February 22, 2011 London
Showing as part of the MAN Day—that jam-packed menswear outing at the end of the womenswear week in London—Long is now one of the designers who feels most complete and able to finesse his aesthetic. He rose through the ranks of the East End crew, many of whom cut their teeth through Lulu Kennedy's Fashion East showcase (where he showed his women's collection this season). The difference with Long is that he has always been a cut above the ducking and diving, make-do-and-mend, Dickensian charm of many of his contemporaries in that part of the city.

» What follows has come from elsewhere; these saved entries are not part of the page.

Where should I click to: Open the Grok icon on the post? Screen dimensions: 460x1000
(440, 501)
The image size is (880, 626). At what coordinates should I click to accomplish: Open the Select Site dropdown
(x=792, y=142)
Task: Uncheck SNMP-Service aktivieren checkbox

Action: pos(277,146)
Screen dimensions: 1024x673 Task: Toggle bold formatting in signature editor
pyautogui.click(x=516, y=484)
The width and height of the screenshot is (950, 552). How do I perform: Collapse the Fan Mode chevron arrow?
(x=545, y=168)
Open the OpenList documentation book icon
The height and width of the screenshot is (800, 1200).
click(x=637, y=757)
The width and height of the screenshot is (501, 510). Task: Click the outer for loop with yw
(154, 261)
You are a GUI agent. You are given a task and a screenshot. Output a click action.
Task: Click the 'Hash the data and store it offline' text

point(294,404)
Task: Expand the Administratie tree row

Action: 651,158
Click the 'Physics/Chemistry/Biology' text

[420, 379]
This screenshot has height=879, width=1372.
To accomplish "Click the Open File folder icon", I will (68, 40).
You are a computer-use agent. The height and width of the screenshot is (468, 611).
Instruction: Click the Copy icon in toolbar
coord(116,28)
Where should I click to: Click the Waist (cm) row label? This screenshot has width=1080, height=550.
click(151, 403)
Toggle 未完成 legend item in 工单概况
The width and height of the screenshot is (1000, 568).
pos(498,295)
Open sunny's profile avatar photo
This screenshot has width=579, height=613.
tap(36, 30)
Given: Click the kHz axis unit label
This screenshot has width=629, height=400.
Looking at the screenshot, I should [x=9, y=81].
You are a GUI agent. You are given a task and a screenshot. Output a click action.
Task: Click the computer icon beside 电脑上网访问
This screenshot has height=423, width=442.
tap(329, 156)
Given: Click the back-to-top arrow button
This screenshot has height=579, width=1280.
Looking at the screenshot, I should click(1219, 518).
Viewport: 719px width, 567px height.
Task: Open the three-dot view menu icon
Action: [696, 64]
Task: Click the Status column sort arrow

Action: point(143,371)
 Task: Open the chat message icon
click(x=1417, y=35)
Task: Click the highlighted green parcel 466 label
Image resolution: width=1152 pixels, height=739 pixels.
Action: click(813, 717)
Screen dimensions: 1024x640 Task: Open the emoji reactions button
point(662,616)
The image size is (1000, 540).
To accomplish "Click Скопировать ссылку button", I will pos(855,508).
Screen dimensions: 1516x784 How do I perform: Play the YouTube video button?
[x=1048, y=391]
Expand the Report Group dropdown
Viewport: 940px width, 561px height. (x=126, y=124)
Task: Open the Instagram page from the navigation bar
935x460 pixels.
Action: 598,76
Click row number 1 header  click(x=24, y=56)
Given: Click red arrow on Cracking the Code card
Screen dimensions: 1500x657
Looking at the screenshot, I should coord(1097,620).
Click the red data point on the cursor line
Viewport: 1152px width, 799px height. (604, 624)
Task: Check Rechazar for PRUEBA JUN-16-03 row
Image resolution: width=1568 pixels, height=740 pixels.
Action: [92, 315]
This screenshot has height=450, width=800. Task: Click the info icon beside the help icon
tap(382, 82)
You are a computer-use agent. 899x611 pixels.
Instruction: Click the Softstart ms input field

The designer is a leather and knitwear specialist who is intensely dedicated to the craft of his garments, and his production values are accomplished. (His expert mum is sometimes drafted to complete the most difficult knit details by hand.) And the clothes he produces can sit alongside the output of the big fashion machines in terms of desirability. But he hasn't sacrificed that East End edge for the kind of conservatism that reigns in men's-mag land. His black patent-leather perforated trousers glistened like luxurious tar—they were one of the best spins on fetishwear seen this season. An acid-splashed ponyskin biker jacket (fast becoming a signature piece) had that combination of detritus and desirability often found on the streets of London, and his intricate, multi-yarned knits were sensuous statements. New this time was the accomplished non-leather outerwear: a shadow-check lumberjack jacket and an almost feminine, bruise-colored tweed overcoat were standouts.
"I really wanted a feeling of mayhem," Long explained—perhaps the reason for all that bruised tweed. "The type of man who summed this up for me was Vincent Gallo." You have to hand it to Long: Like Gallo, he makes mayhem look good.